• [DATA SHOWN]:

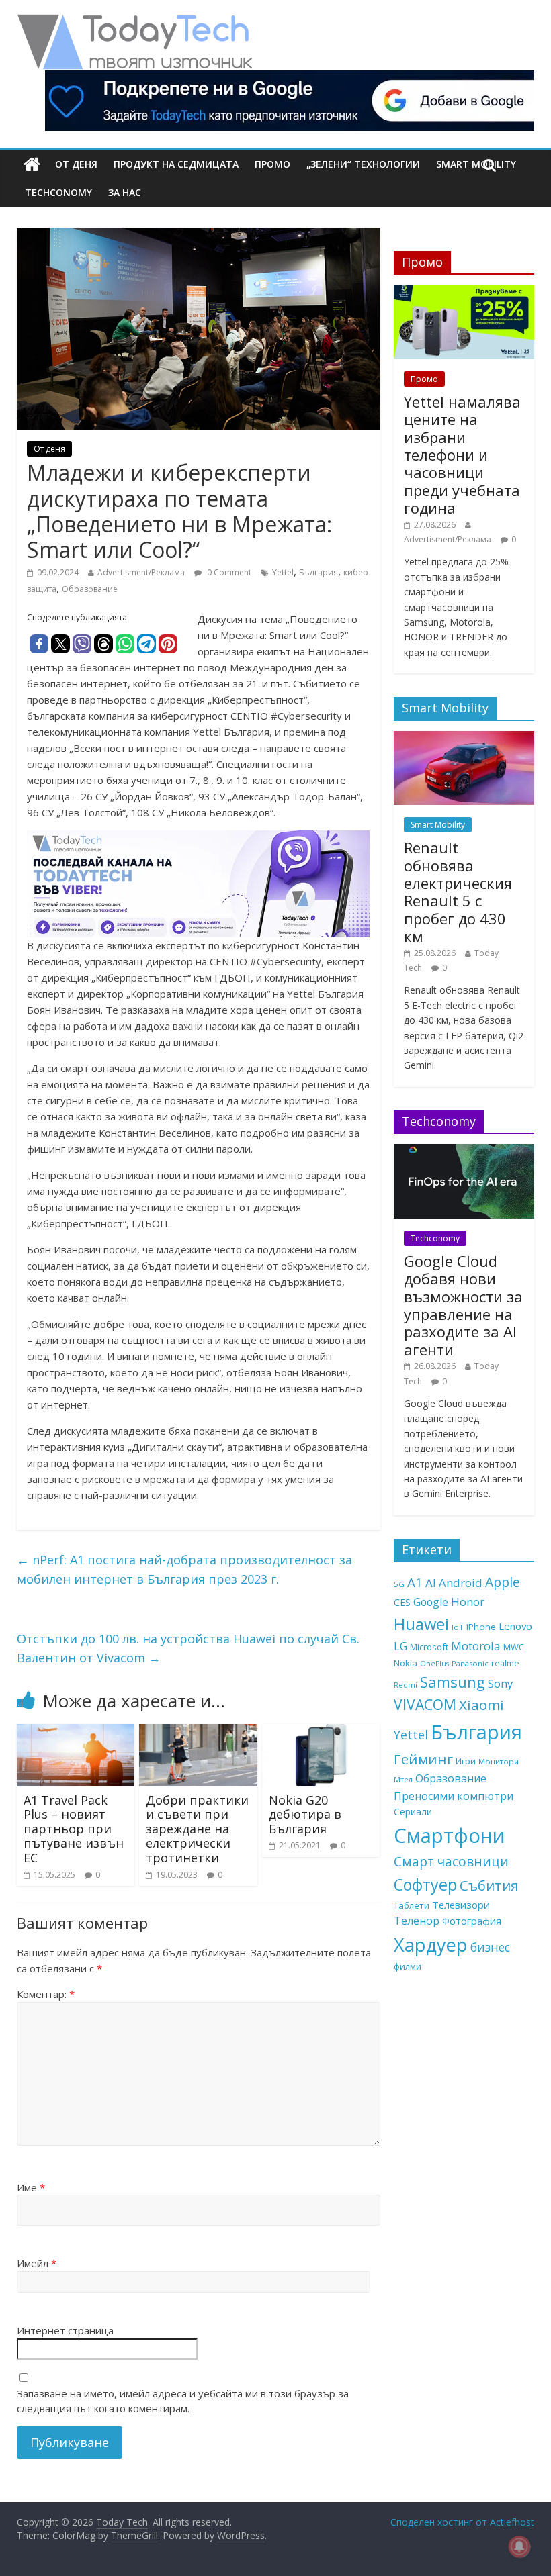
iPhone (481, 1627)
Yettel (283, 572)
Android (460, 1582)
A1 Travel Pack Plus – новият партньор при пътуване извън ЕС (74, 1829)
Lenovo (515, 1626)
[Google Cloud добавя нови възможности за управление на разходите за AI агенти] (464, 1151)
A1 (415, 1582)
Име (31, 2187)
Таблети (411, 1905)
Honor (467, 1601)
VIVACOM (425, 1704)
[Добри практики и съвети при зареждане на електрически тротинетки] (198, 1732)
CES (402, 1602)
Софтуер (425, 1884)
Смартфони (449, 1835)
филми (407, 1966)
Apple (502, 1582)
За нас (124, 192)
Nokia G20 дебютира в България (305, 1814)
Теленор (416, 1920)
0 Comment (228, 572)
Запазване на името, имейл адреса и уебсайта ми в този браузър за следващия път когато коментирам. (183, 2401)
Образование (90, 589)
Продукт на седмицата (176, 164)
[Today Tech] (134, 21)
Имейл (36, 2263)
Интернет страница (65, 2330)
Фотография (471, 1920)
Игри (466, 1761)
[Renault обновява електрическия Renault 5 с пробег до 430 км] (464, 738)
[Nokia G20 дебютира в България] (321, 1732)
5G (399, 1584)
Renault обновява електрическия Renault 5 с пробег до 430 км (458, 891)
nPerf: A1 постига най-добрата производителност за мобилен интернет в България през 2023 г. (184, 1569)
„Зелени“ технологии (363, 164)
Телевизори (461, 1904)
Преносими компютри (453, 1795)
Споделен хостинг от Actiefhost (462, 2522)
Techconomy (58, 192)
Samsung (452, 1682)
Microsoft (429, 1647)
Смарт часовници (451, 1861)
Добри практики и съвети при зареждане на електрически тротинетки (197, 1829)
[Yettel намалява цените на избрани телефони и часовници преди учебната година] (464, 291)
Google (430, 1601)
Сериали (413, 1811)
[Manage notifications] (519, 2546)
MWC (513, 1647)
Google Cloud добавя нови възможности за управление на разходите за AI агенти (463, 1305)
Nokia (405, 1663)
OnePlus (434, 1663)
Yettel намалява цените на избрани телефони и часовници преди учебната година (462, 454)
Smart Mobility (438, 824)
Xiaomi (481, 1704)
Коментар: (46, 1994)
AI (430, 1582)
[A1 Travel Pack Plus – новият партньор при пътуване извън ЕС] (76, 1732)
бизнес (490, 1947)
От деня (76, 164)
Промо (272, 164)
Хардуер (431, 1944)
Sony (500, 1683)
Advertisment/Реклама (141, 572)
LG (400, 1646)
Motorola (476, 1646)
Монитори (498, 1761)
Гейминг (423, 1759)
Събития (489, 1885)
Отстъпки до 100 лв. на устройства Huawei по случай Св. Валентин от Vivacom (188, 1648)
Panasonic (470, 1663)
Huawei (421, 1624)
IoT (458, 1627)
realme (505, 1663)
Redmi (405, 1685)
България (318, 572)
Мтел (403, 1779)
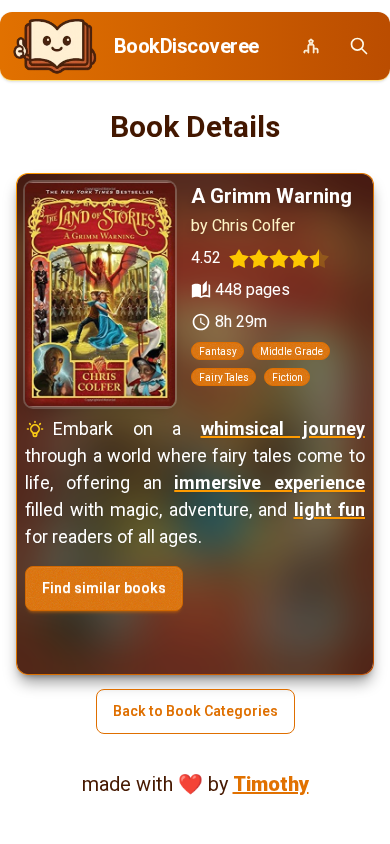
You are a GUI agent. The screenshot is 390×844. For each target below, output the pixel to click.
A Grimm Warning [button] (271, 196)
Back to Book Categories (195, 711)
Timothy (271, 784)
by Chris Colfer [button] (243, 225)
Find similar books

• [ABOUT THIS EXERCISE]: Starting at the line above that holds "Smart Mobility (438, 824)" and ending at the line that holds "Отстъпки до 100", transcribe each line exactly and include no other lines.

• [PROBLEM SOLUTION]:
Smart Mobility (438, 824)
Xiaomi (481, 1704)
Коментар: (46, 1994)
AI (430, 1582)
[A1 Travel Pack Plus – новият партньор при пътуване извън ЕС] (76, 1732)
бизнес (490, 1947)
От деня (76, 164)
Промо (272, 164)
Хардуер (431, 1944)
Sony (500, 1683)
Advertisment/Реклама (141, 572)
LG (400, 1646)
Motorola (476, 1646)
Монитори (498, 1761)
Гейминг (423, 1759)
Събития (489, 1885)
Отстъпки до 100 лв. на устройства Huawei по случай Св. Валентин от Vivacom (188, 1648)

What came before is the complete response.